Lo studente universitario, in particolare quello “fuori sede”, si trova in un momento specifico della propria vita a dover fronteggiare una serie di situazioni a cui molto spesso non è preparato o non possiede ancora gli strumenti adeguati per affrontarle.
E’ come un passaggio in un’altra dimensione dove non si è più affiancati nella quotidianità dalla propria famiglia o dai propri riferimenti affettivi nelle scelte, ma si è improvvisamente soli molto spesso, costretti gioco forza ad autogestirsi, a buttarsi nelle situazioni, per sperimentarsi, mettersi alla prova e confrontarsi con gli altri come mai accaduto prima.
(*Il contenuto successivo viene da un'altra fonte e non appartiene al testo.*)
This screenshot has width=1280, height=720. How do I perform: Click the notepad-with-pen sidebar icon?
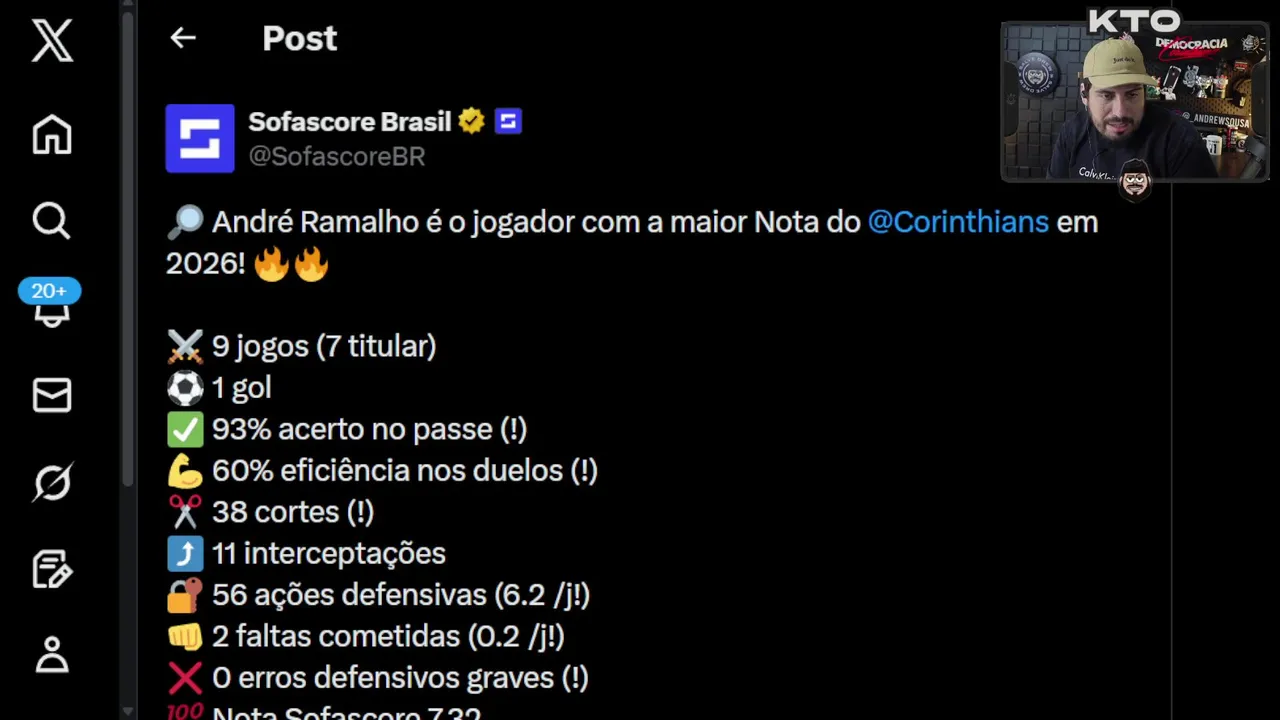[x=52, y=570]

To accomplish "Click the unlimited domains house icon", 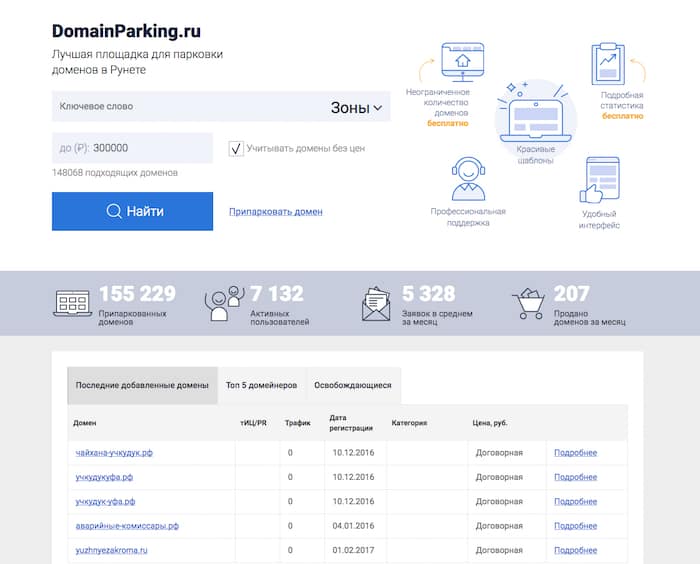I will tap(463, 62).
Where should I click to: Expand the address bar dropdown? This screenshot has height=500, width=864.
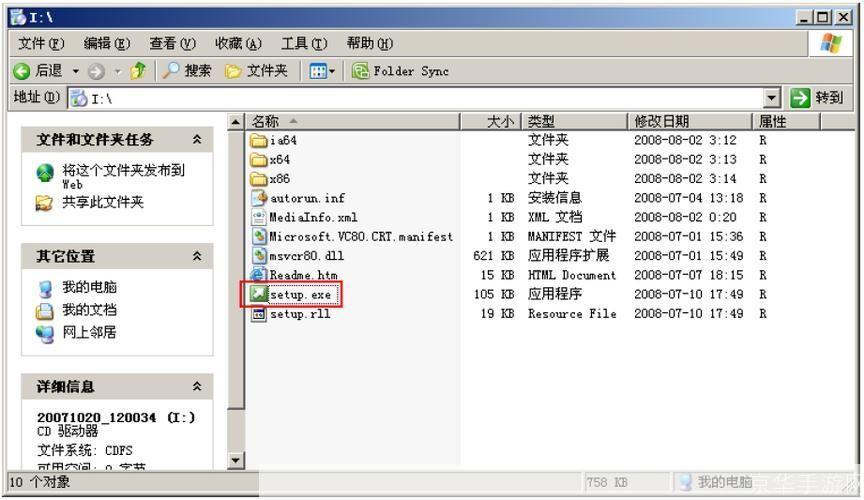click(x=771, y=98)
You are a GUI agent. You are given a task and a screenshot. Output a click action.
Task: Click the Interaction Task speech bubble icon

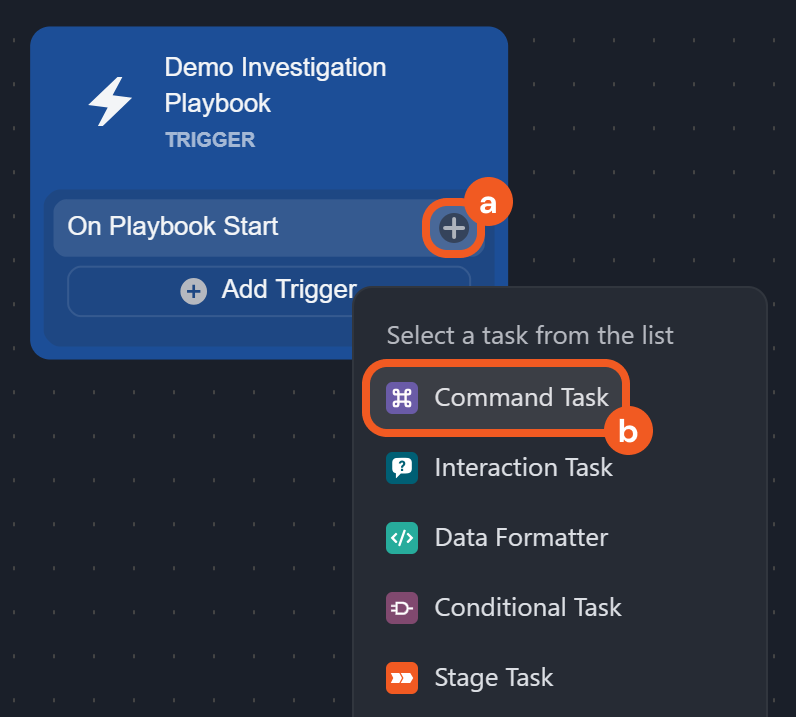click(402, 467)
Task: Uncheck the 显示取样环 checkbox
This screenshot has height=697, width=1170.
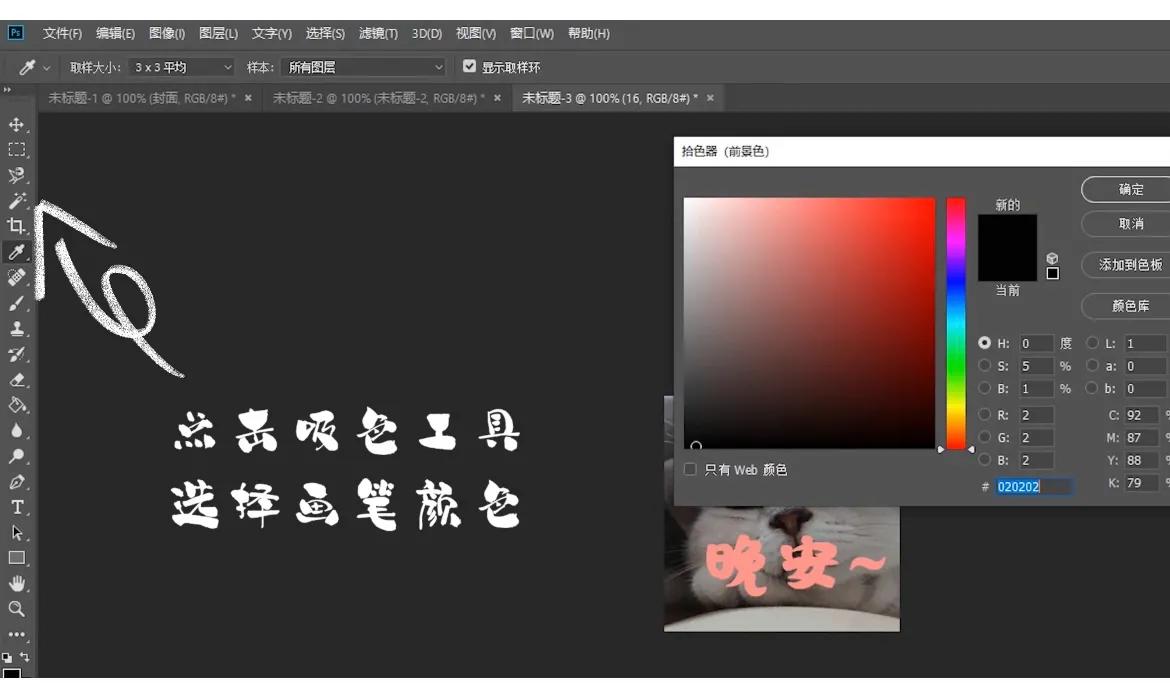Action: (x=470, y=66)
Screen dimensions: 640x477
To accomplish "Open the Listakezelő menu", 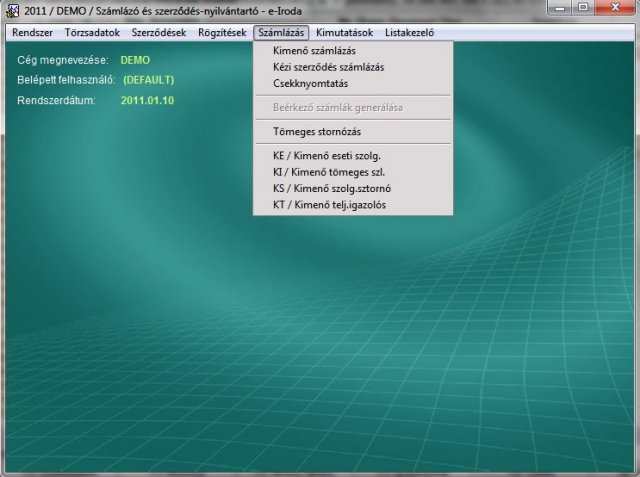I will click(x=409, y=33).
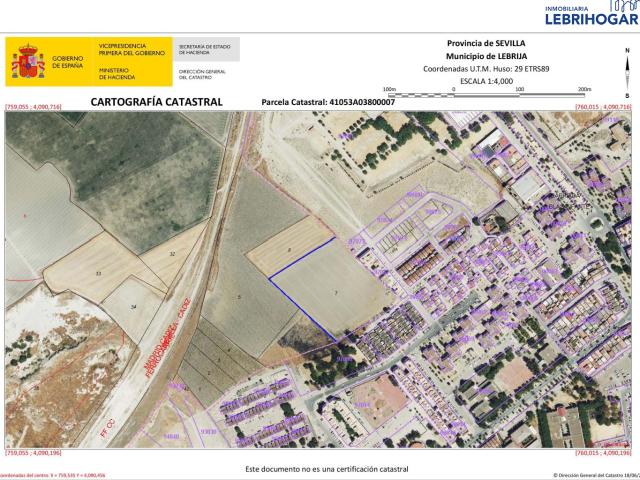Select the blue-outlined parcel 7 on map
The width and height of the screenshot is (640, 480).
point(330,290)

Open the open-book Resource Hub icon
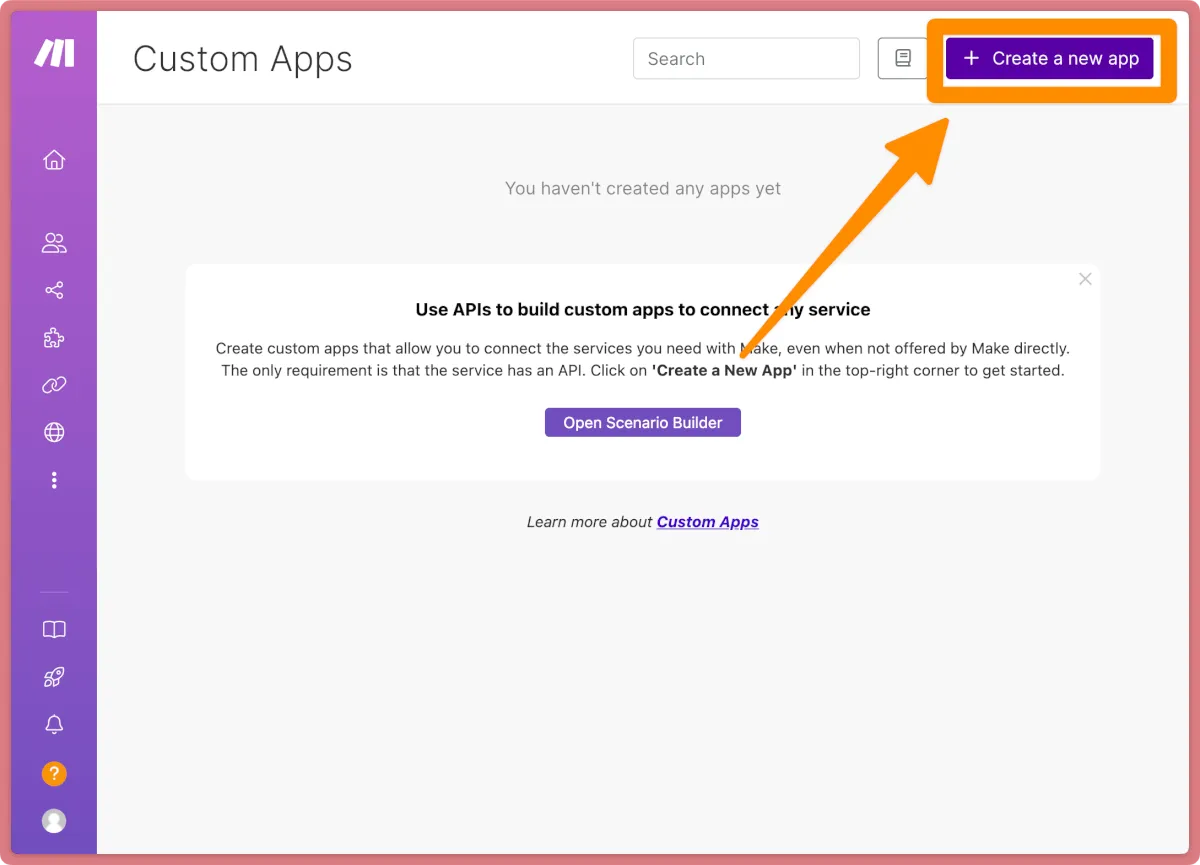click(54, 630)
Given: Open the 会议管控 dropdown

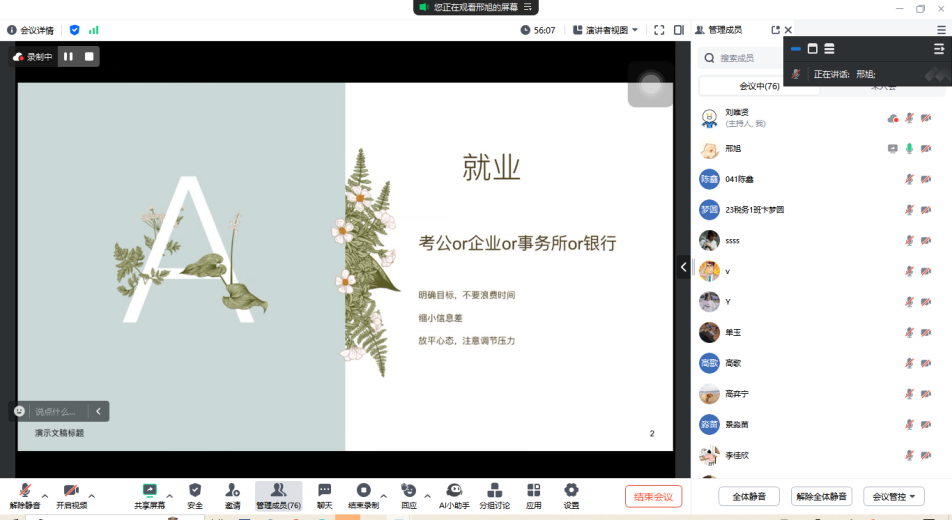Looking at the screenshot, I should [x=893, y=496].
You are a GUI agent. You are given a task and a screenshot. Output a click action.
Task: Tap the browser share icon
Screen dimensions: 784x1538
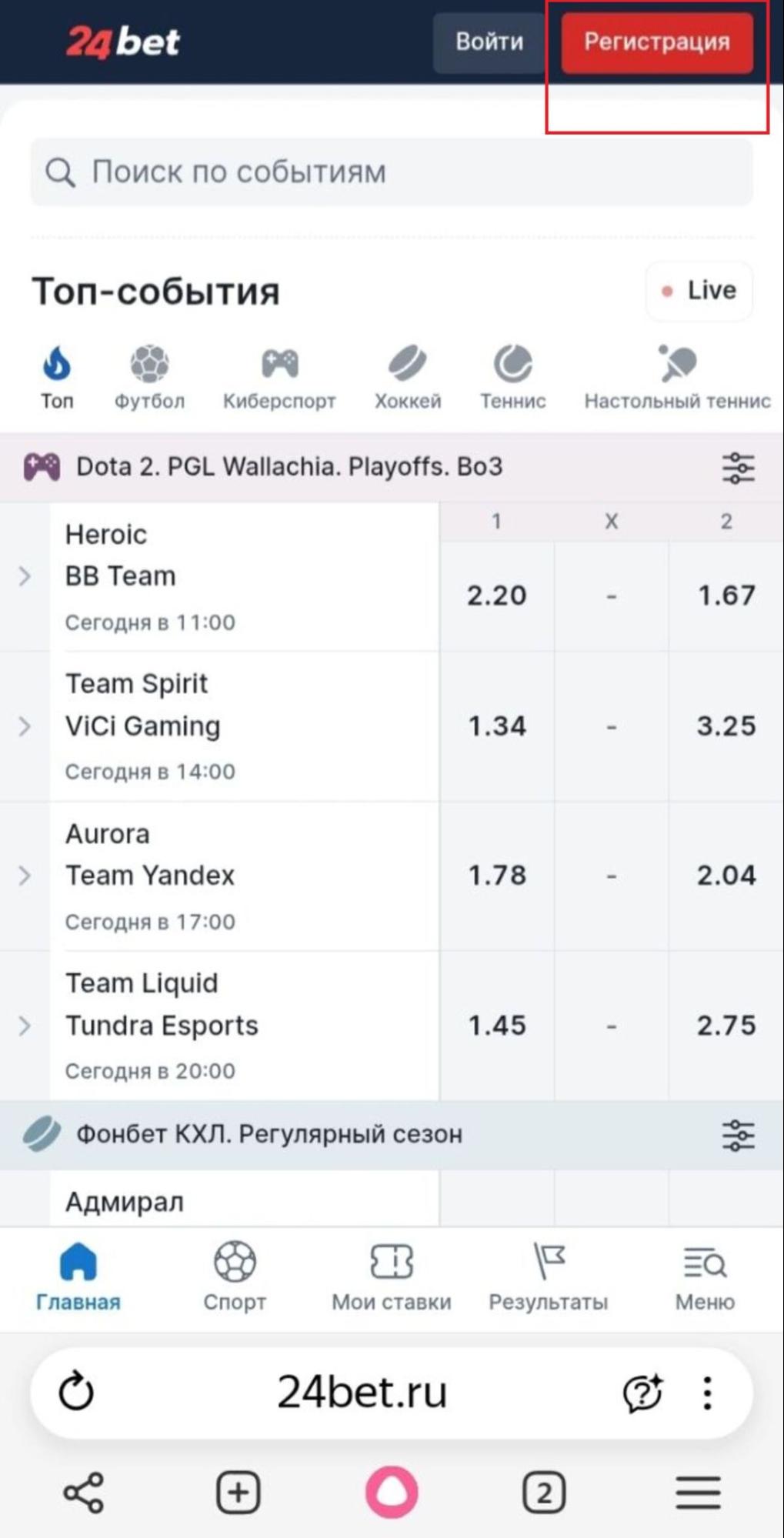tap(83, 1493)
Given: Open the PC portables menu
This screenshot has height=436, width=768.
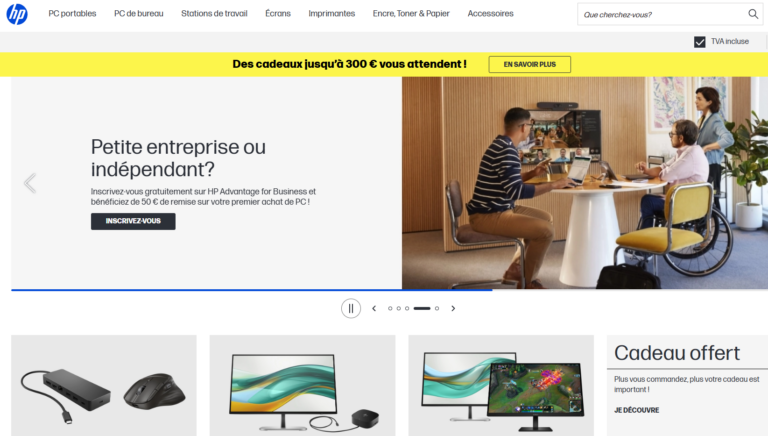Looking at the screenshot, I should [x=72, y=14].
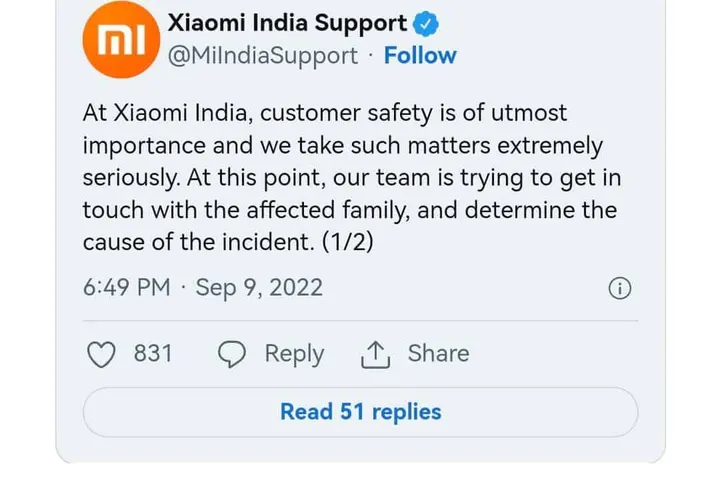The image size is (720, 479).
Task: Like the tweet with the heart icon
Action: click(103, 354)
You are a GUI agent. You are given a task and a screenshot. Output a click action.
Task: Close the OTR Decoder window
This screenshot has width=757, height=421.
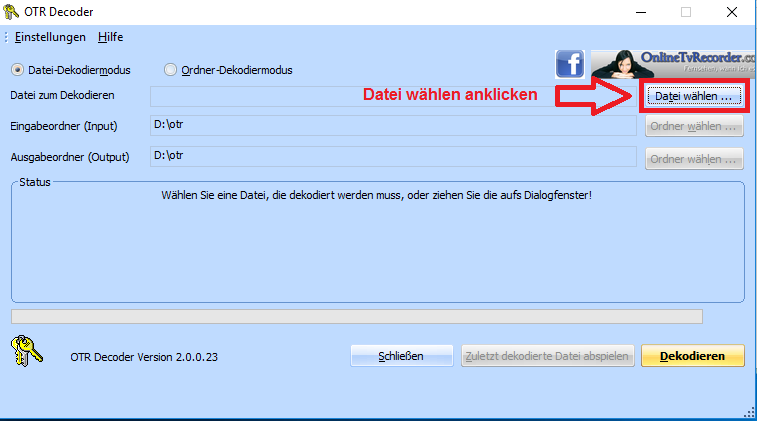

Il tema del “confronto” è centrale in molti studenti, soprattutto per coloro i quali sono stati educati alla competizione e al primeggiare a tutti i costi. Già, quei costi che a volte sono così elevati da sostenere per lo studente stesso (“se non sto in regola con gli esami deluderò i miei genitori e non sarò un bravo figlio”), da attivare meccanismi psicologici forieri di ansie e abbassamenti del tono dell’umore, o agìti attraverso comportamenti disfunzionali (alcool, droghe). E questo succede quando non si riesce ad assorbire il colpo di una o più bocciature, quando si fa fatica a creare una rete amicale di sostegno, quando si dubita del percorso formativo scelto o quando non si è abituati a condividere tempi e spazi insieme ai propri coinquilini.
Le situazioni sono molteplici e diverse sono anche le reazioni emotive (rabbia, frustrazione, paura, ansia) a cui molto spesso gli studenti non riescono a dare un significato coerente con se stessi e con la propria esperienza di vita.
Riuscire ad adattarsi ad un nuovo contesto e costruirsi un nuovo stile di vita è più facile se si possiedono adeguate capacità relazionali e una solida autostima/autoefficacia.